▶ [Records for this task]
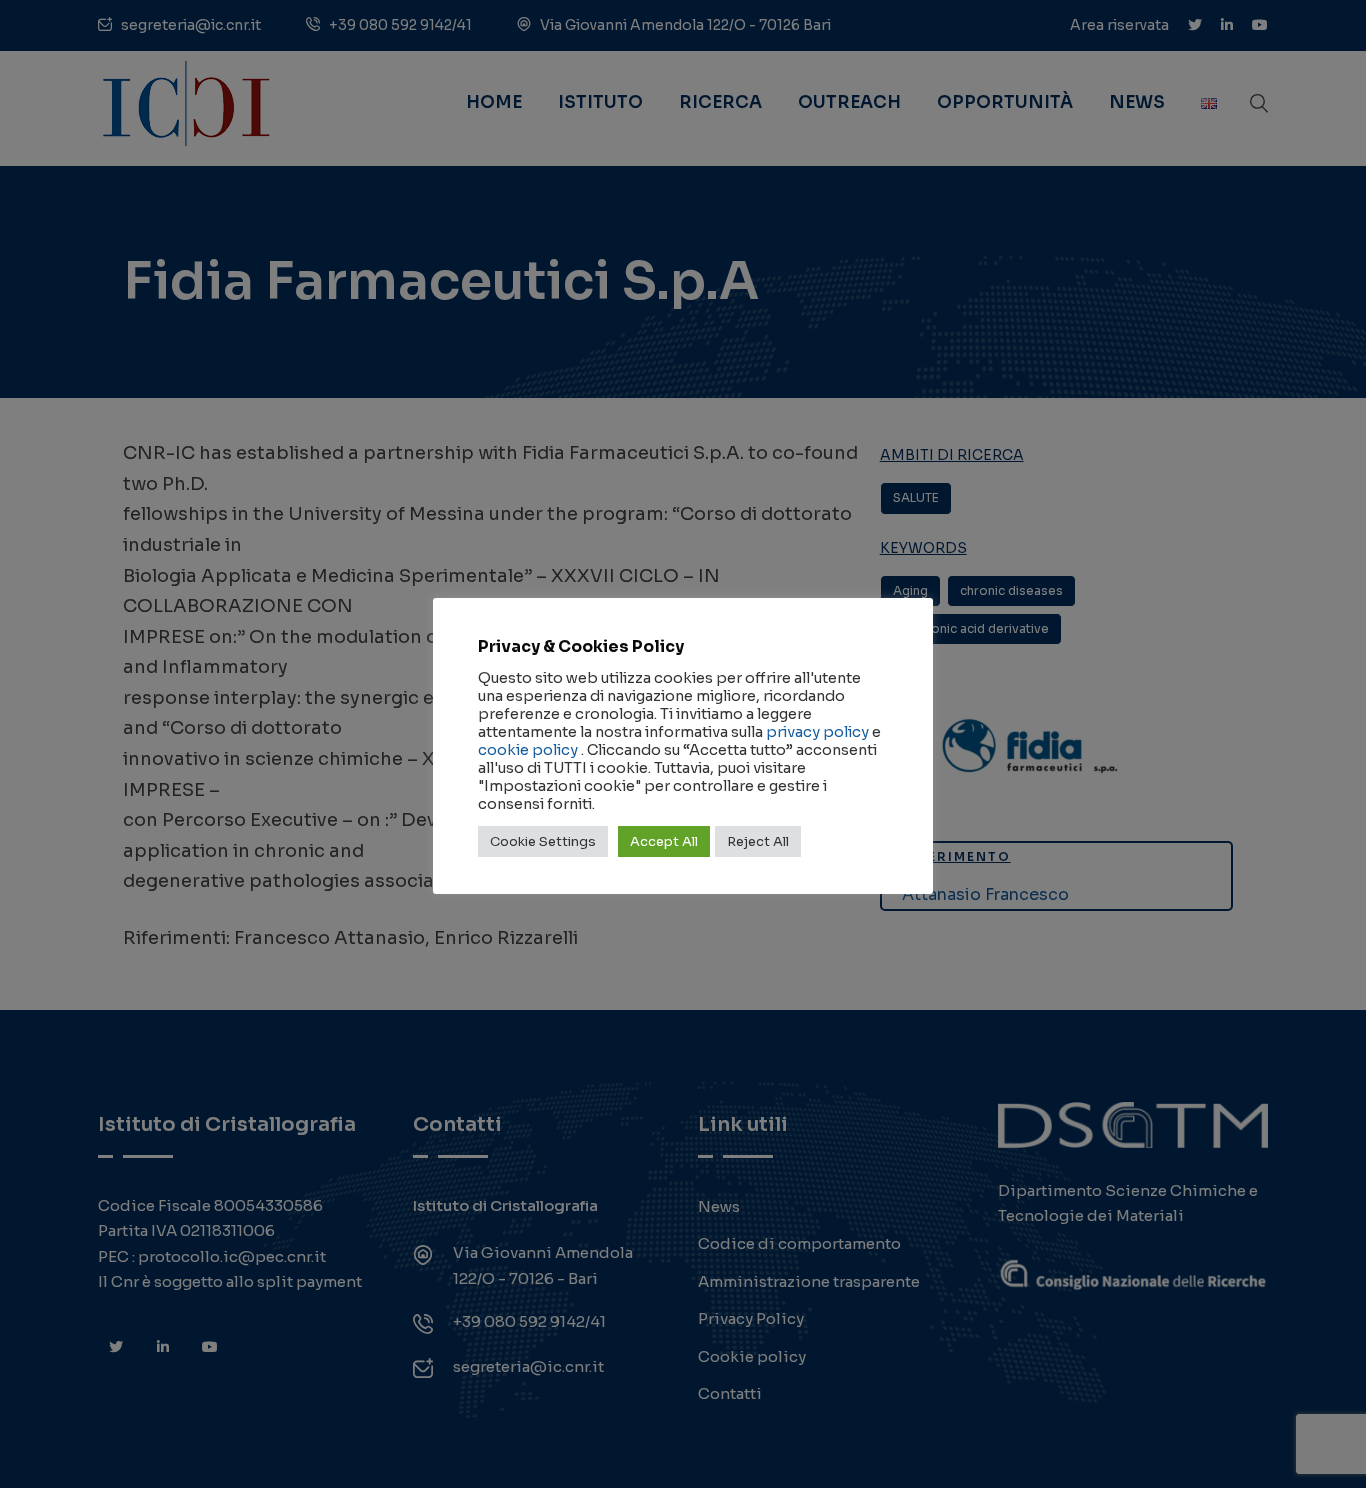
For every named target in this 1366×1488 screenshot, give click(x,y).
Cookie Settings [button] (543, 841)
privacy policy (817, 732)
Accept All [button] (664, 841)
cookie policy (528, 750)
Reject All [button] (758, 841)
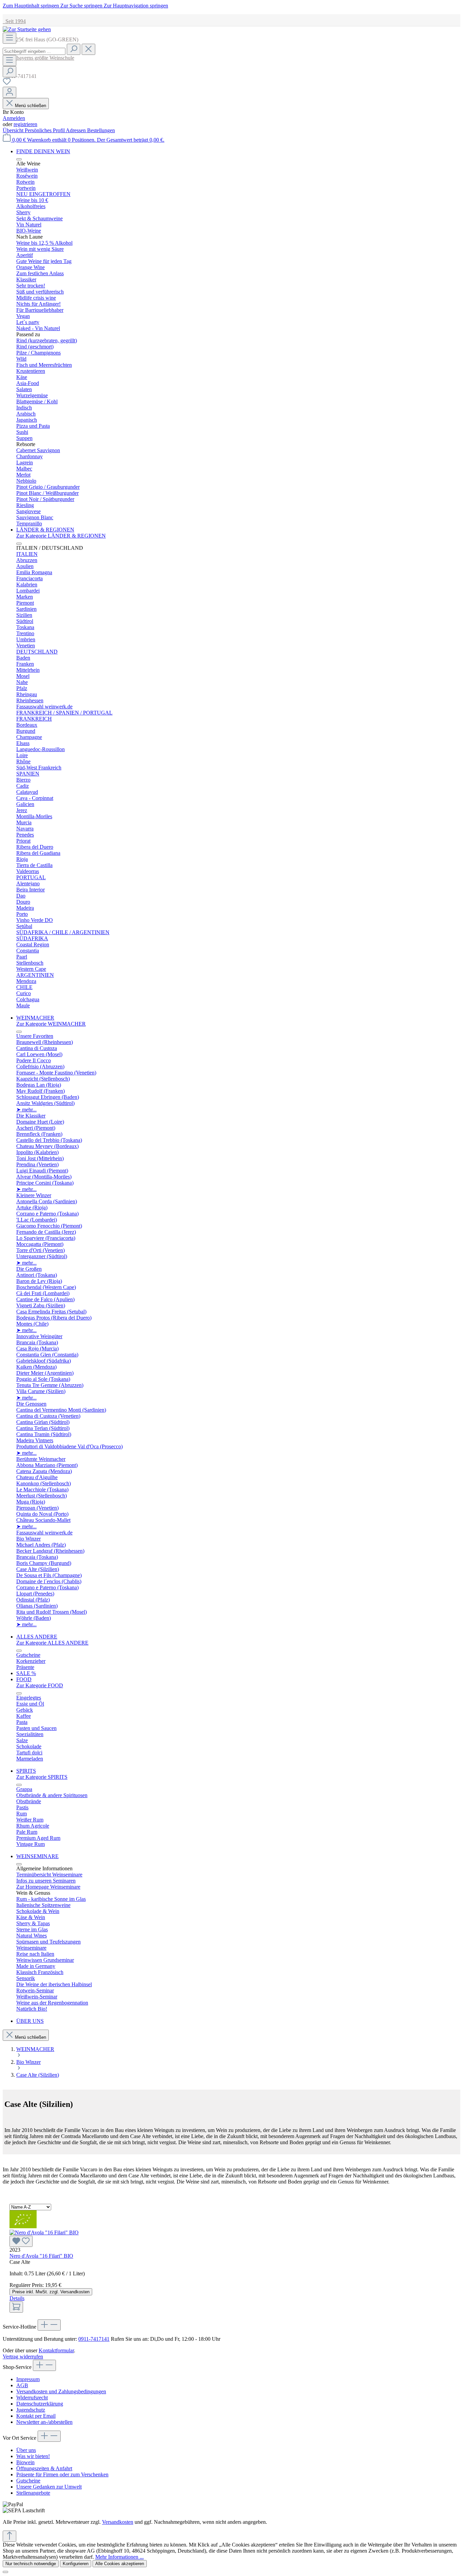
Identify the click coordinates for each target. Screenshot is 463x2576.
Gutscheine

---

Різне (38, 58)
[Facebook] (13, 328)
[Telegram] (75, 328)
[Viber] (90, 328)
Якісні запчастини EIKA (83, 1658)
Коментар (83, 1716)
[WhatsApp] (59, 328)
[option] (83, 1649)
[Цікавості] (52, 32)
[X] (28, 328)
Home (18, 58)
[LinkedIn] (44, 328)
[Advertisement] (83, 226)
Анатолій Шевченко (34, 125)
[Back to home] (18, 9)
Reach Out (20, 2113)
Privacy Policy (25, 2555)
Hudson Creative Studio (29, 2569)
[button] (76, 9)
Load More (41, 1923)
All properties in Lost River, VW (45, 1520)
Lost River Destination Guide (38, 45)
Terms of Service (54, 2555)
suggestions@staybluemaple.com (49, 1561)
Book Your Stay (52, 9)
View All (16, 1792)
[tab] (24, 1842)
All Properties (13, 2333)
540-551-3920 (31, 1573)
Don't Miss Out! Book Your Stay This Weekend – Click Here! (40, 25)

▶ [Problem requirements] Copy out each line of the listing where the string "button" appears.

▶ [Exercise response]
Cookie Settings [button] (543, 841)
Accept All [button] (664, 841)
Reject All [button] (758, 841)
[button] (76, 9)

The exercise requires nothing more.